Saturday, September 13, 2008

A View

Okay...this blog is A view not The View, so what I say represents MY view of the world, mostly from my beloved couch. I don't answer to Disney or anybody. I don't have to say anything to keep my job. What I say is what I think.

But I am not an oracle. I don't know everything, and most importantly I DON'T KNOW WHAT I DON'T KNOW. Too bad The View-er so many love to hate, Elisabeth Hasselbeck, hasn't learned that yet. Too bad she will have to live with an archive of know-it-all remarks that remind me of myself in my twenties. It's immaturity aka lack of experience talking. Not that every young person is immature. Not at all. But there are some who have no idea that they are looking at the big, wide world through a pinhole and making judgments accordingly. What's that old adage, something like "better to keep quiet and be thought a fool than to open one's mouth and relieve all doubt"?

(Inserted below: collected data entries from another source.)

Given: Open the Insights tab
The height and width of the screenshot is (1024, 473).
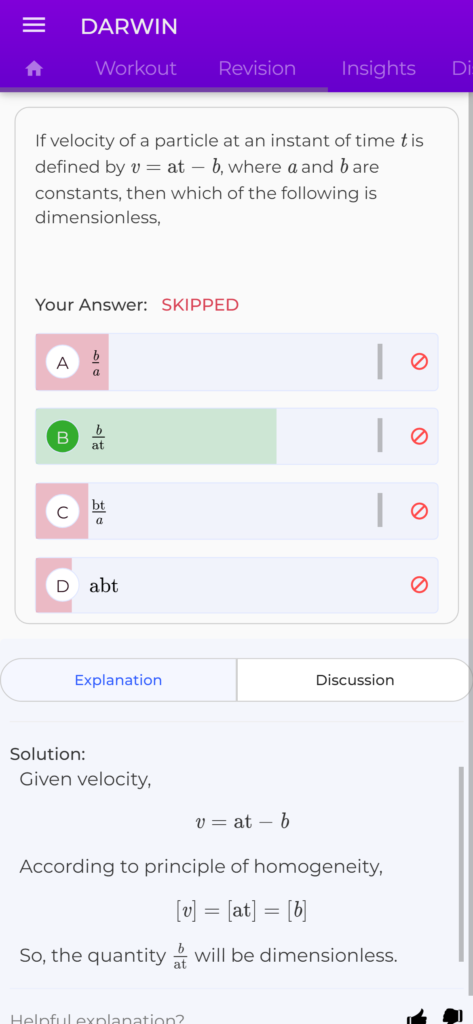Looking at the screenshot, I should click(x=378, y=69).
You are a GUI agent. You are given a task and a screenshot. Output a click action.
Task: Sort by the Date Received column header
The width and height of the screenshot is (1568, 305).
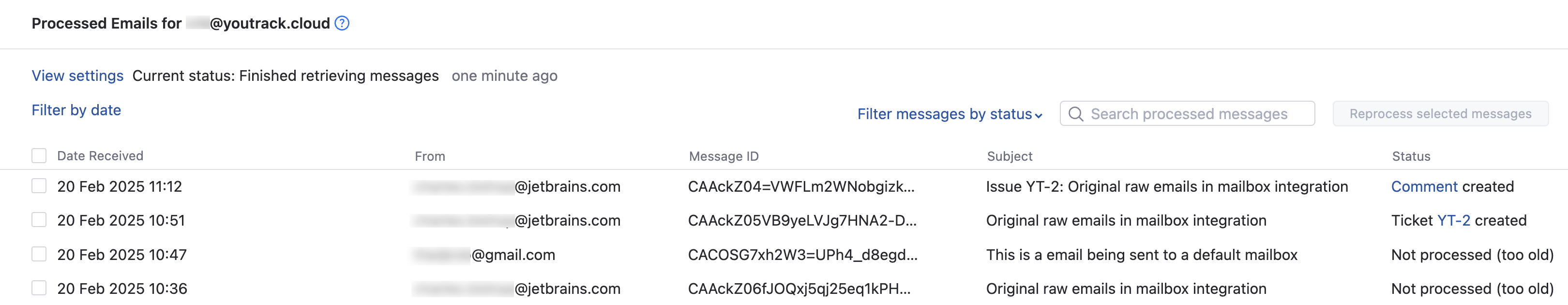[100, 155]

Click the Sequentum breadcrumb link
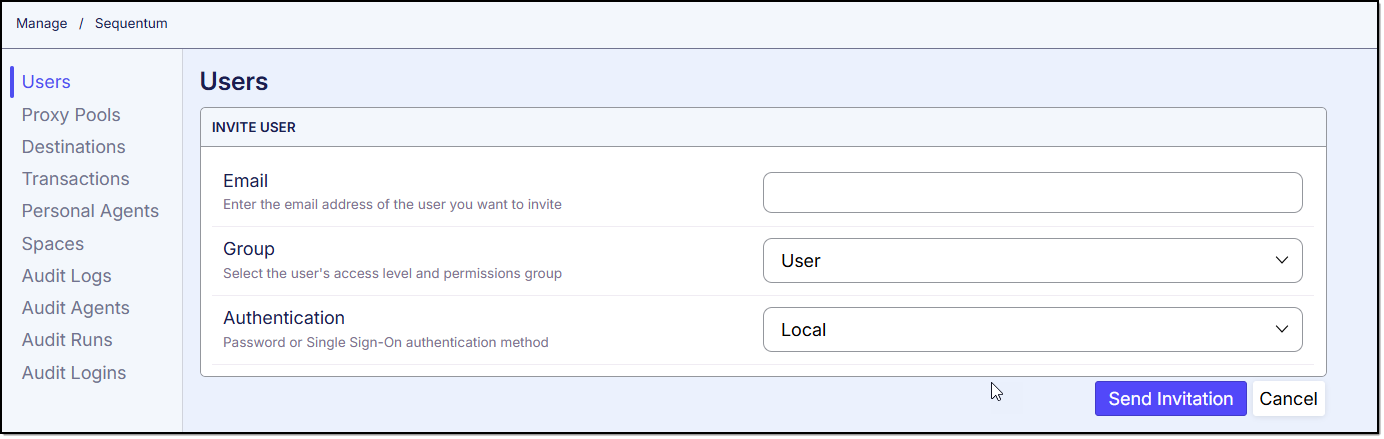[x=131, y=23]
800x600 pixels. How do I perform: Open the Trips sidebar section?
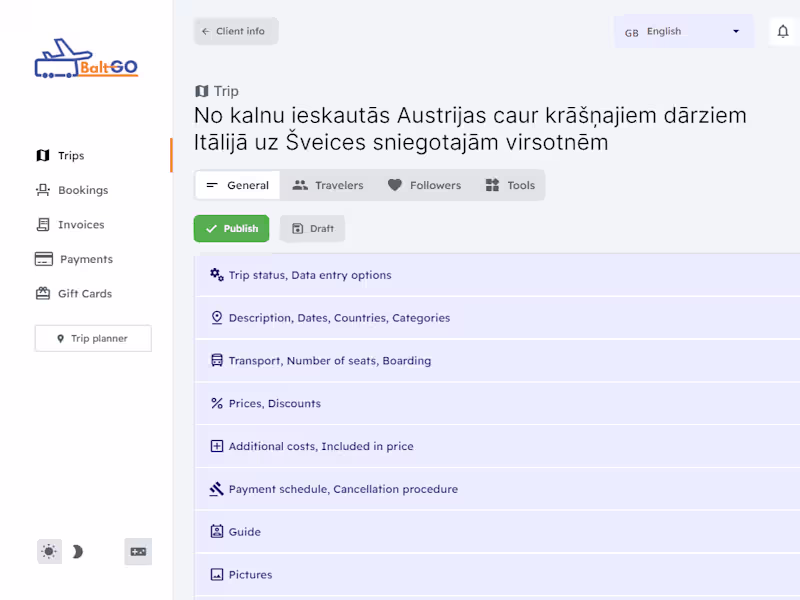pos(60,155)
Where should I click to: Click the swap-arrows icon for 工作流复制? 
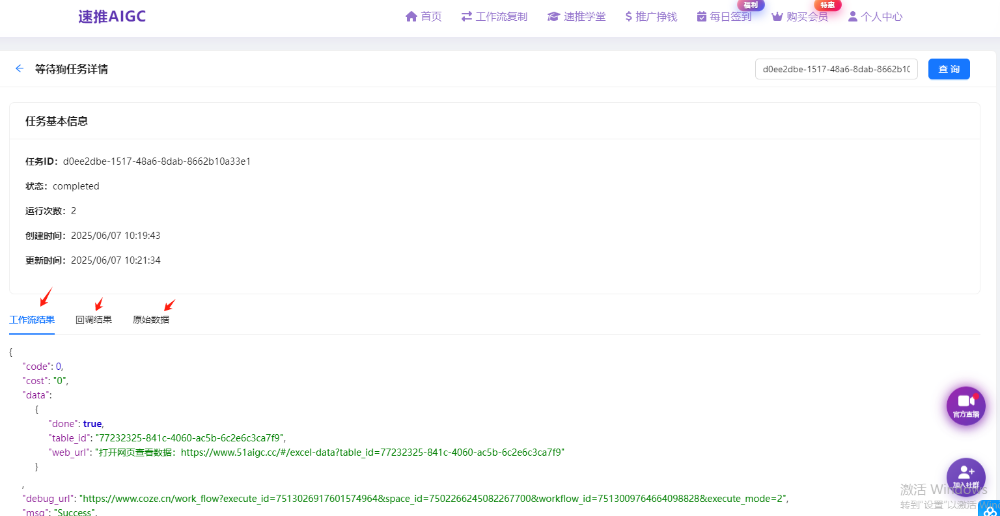click(466, 17)
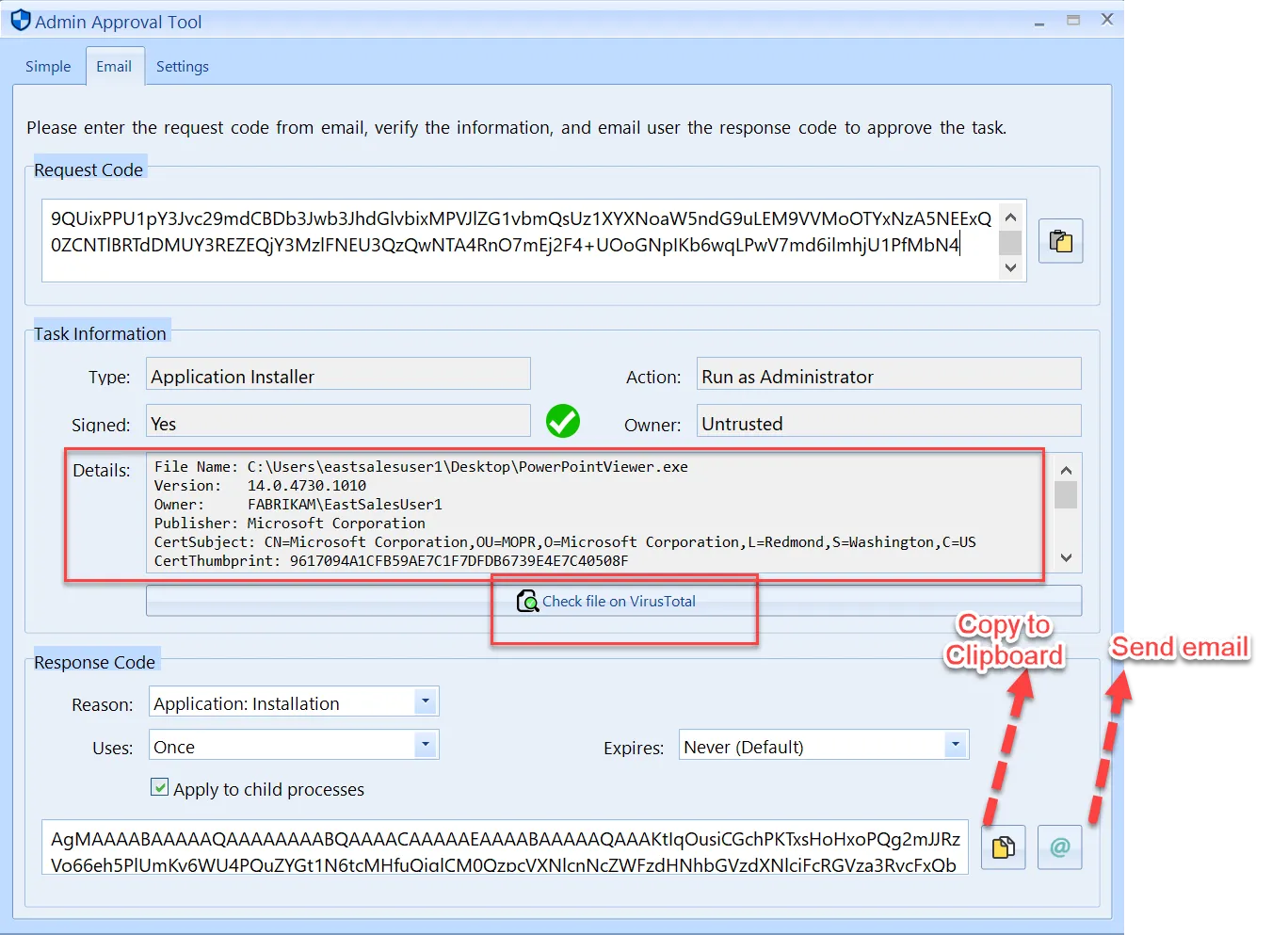This screenshot has width=1288, height=935.
Task: Open the Expires dropdown set to Never
Action: coord(956,744)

Hasselbeck is a beautiful fresh-faced young woman and she has parlayed that into a career that encourages her to speak when she would be better served to just sit and smile and wear the clothes. Instead, she takes firm positions on complicated social and political issues and gets all knitty-browed and fast-talking if, say, logic or facts are introduced. What usually gets to me is the attitude rather than the statement. I want to tell her to go to her room. If an aggressive attitude doesn't work to win the skirmish, then next comes the victim role, and we have poor widdle Bessy whining that others get more time to speak. Hello! There are often four people in opposition to what she's trying to sell. For good reason.

Furthermore, I don't accept the maternal authority of a woman who has been in that role for less than four years. You are not an authority on mothering until you have gone through more stages than colic and potty-training. If you're going to start a sentence with the phrase "as a mother," please make clear that you are speaking for yourself and not necessarily for all mothers.

There is no maternal global view. There are successful mothers and unsuccessful ones. There are involved mothers and uninvolved ones. There are sick mothers and healthy ones. There are rich mothers and poor ones. It goes on and on. I would say the same about fathers. Love your family, do the best you can to be a good parent, live and let live.